__Zitierter Textauszug__.
Warum dieser Haubenkoch auf dem Vetterhof beim Gemüsebau mitanpackt

Erik Pedersen arbeitet tatkräftig auf dem Vetterhof beim Gemüseanbau mit. Es ist ein Schritt zurück zum Ursprung für den ehemaligen Betreiber des “Weiss” in Bregenz.
Für Erik Pedersen beginnt der Arbeitstag am Vetterhof um 7.30 Uhr. Nach einer kurzen Besprechung und Einteilung der Dienste startet der 33-Jährige mit seiner Arbeit auf dem Feld. Als die NEUE ihn trifft, ist er gerade mit dem Aufbinden der Tomatensetzlinge im Gewächshaus der Lustenauer Bio-Landwirtschaft beschäftigt. Ein kurzer Rundgang führt zu den weiteren Gewächshäusern, den Felder mit Folientunnel und in die Lagerungs- und Aufbereitungshalle. Dass der Däne erst seit diesem Jahr am Bio-Hof mithilft, merkt man ihm nicht an – er hat sich Routine angeeignet.
Neue Herausforderung
Wer sich im Bereich des Fine-Dinings bewegt, kennt den Namen Erik Pedersen mit ziemlicher Sicherheit. Fünf Jahre lang führte der Däne gemeinsam mit seiner Frau Milena Broger das Restaurant Weiss in Bregenz. Ende des Jahres schloss das mit drei Hauben prämierte Gourmet-Restaurant in der Landeshauptstadt, nun hat sich der Küchenchef eine neue Herausforderung gesucht und sie im Gemüsebau auf dem Vetterhof gefunden.

“Wir haben im Restaurant seit Tag eins immer unser Gemüse vom Vetterhof gekauft. Mir gibt der Hof einen offenen, jungen Eindruck, hier hat man keine Angst vor neuen Dingen. Wenn ich eine besondere Anfrage habe, sind sie immer dabei. Ich finde das sehr progressiv, deswegen bin ich jetzt hier”, umschreibt Pedersen seine Motivation, hier zu arbeiten.

An seinem Job schätzt er die vielseitigen Aufgaben und die gute Stimmung im Team: “Gestern zum Beispiel haben wir 200 Kisten Salat geerntet und gewaschen, danach ging es weiter im Gewächshaus mit dem Aufbinden der Tomaten. So haben wir immer eine gute Abwechslung – also 8 Stunden nur Unkraut jäten müssen wir nicht”, lacht der 33-Jährige. “Du musst nicht dein ganzes Leben denselben Job machen. Ich finde Abwechslung sehr gut. Man nimmt von jedem Arbeitsplatz etwas mit”, fasst er seine Sicht zusammen.

__Erforderliche Aktion A__. Um welche Uhrzeit beginnt laut dem Bericht über Erik Pedersen auf dem Vetterhof sein Arbeitstag?
__Erforderliche Aktion B__. Übersetzen Sie aus dem Bericht über Erik Pedersen auf dem Vetterhof den Satz „Wir haben im Restaurant seit Tag eins immer unser Gemüse vom Vetterhof gekauft.“ ins Englische.
__Erforderliche Aktion C__. Schreiben Sie den Bericht über Erik Pedersen auf dem Vetterhof nach seinem letzten Satz fort.

__Eingabedaten__.
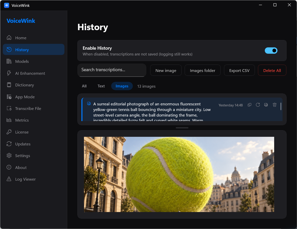Delete the tennis ball history entry
Screen dimensions: 297x229
274,105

__Übungsergebnis A__. Um 7.30 Uhr.

__Übungsergebnis B__. In the restaurant, we have always bought our vegetables from the Vetterhof since day one.

__Übungsergebnis C__.
Frisches Gemüse macht großen Unterschied
Schon in Dänemark hatte Pedersen am Rande seines ersten Restaurants – dem Kadeau auf der Insel Bornholm – einen kleinen Acker, wo er eigenes Gemüse ernten konnte. “Ob du frisches Gemüse vom gleichen Tag nimmst oder eine Woche altes Gemüse bestellst, macht einen großen Unterschied”, erklärt der Küchenchef. Die Tätigkeit am Vetterhof ist sozusagen ein Schritt zurück zum Ursprung: “Ich bekomme immer mehr Respekt für Gemüsebauer, insbesondere für Bio-Anbau. Man spritzt das Gemüse nicht, darum macht das Unkraut viel Arbeit. Aber man entwickelt viel mehr Wertschätzung für die krumme Karotte oder die lustig geformte Gurke, wenn man weiß, wie viel Energie und Liebe dieses Gemüse braucht.”

Das Aus im Restaurant Weiss habe verschiedene Gründe gehabt, berichtet Pedersen: “Wir haben einiges ausprobiert – viele Gänge und weniger Gänge, à la carte und Menü, Frühstück und Mittagessen, alles Mögliche. Das war schön, weil wir extrem viel gelernt haben. Aber manche Dinge haben eben ein Auslaufdatum.”

Der Job im Gemüsebau verleihe ihm eine neue Perspektive auf die Zeit im alten Restaurant: “Wir haben viel gearbeitet, 15 bis 16 Stunden pro Tag. Mit vier Öffnungstagen und einem Vorbereitungstag geht die Zeit relativ schnell herum. Körperlich war es harte Arbeit.” Physisch sei die Arbeit auf dem Gemüsefeld aber doch härter – psychisch in der Küche. “Manche Dinge vermisse ich, manche Dinge nicht”, sagt Pedersen mit Bezug auf das Weiss.
Wie geht es weiter?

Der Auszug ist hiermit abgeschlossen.